# [PROMPT]
The number of lines below holding the string "computer" is the only answer wanted.
-------- DATA SUPPLIED --------
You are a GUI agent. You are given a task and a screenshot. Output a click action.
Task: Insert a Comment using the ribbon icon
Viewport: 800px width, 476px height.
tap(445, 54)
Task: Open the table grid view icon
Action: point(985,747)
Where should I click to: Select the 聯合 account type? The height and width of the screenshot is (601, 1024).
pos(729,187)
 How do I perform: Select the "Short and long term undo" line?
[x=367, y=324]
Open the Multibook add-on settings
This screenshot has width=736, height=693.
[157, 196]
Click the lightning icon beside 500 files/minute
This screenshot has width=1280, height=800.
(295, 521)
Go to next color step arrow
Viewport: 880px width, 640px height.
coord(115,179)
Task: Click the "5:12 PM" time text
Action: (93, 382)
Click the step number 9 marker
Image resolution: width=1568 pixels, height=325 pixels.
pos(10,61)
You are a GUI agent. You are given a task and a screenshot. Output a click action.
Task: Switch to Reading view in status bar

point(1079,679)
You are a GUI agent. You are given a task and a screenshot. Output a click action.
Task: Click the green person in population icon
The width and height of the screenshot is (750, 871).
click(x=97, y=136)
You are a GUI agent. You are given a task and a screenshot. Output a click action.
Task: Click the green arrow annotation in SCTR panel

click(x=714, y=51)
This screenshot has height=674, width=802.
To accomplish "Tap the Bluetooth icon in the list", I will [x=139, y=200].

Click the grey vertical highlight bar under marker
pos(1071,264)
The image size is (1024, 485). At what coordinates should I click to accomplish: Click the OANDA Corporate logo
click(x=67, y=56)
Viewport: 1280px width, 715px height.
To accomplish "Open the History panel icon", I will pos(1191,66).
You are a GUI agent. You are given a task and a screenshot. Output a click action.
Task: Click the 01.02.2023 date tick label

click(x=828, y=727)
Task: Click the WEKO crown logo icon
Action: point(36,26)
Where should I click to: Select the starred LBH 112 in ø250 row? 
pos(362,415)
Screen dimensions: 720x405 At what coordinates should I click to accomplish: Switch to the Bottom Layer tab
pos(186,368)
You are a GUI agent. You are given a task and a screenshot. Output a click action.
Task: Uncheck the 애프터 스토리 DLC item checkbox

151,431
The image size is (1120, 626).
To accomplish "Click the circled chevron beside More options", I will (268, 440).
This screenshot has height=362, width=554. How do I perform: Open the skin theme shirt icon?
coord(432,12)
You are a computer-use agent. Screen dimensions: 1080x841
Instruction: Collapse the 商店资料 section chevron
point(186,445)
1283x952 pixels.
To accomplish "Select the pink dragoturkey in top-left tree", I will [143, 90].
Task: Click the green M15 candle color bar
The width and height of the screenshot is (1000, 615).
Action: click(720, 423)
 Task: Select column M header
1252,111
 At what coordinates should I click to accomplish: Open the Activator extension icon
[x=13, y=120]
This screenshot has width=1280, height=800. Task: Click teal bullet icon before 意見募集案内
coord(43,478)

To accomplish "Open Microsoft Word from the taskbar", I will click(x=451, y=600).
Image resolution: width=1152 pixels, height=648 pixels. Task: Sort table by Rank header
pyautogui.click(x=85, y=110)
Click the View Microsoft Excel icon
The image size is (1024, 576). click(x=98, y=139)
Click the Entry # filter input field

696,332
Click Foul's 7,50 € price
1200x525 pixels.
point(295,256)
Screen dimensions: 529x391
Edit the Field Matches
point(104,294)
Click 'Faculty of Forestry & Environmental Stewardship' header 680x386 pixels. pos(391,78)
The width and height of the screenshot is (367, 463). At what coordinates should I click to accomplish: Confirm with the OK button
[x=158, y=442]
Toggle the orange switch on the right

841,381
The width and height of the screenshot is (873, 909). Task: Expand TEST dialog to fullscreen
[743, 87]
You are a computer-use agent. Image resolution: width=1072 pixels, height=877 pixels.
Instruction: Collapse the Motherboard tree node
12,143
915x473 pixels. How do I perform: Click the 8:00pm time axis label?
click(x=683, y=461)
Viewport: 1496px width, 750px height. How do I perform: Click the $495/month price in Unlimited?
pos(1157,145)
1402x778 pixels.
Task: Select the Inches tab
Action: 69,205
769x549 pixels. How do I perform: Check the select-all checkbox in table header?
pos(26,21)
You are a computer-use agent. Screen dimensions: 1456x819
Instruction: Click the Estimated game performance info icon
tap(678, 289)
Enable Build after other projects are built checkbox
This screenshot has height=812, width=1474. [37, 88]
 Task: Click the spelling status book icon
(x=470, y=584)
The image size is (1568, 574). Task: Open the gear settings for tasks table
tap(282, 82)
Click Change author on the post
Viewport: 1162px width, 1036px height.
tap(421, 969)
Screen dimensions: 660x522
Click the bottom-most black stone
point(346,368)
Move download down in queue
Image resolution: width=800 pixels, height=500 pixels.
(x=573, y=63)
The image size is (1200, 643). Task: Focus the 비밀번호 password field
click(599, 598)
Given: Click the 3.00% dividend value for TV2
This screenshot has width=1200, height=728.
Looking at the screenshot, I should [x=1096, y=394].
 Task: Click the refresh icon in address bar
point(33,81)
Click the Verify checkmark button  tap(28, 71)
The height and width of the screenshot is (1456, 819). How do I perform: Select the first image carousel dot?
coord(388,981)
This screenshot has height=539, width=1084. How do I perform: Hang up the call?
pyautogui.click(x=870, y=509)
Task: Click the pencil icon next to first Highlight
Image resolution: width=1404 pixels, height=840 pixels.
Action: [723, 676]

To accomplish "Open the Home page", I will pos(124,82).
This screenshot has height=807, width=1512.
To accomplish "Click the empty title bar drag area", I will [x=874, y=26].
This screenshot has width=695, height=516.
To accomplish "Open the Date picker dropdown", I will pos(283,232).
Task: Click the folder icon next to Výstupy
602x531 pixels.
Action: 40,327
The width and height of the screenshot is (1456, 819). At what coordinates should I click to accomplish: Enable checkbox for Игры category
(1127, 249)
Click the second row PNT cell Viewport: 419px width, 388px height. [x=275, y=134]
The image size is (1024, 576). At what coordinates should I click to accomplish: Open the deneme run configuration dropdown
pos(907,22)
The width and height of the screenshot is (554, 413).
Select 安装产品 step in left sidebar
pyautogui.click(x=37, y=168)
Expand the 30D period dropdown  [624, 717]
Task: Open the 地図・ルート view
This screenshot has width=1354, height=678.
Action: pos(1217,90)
--------
# [RESULT OF THIS EXERCISE]
3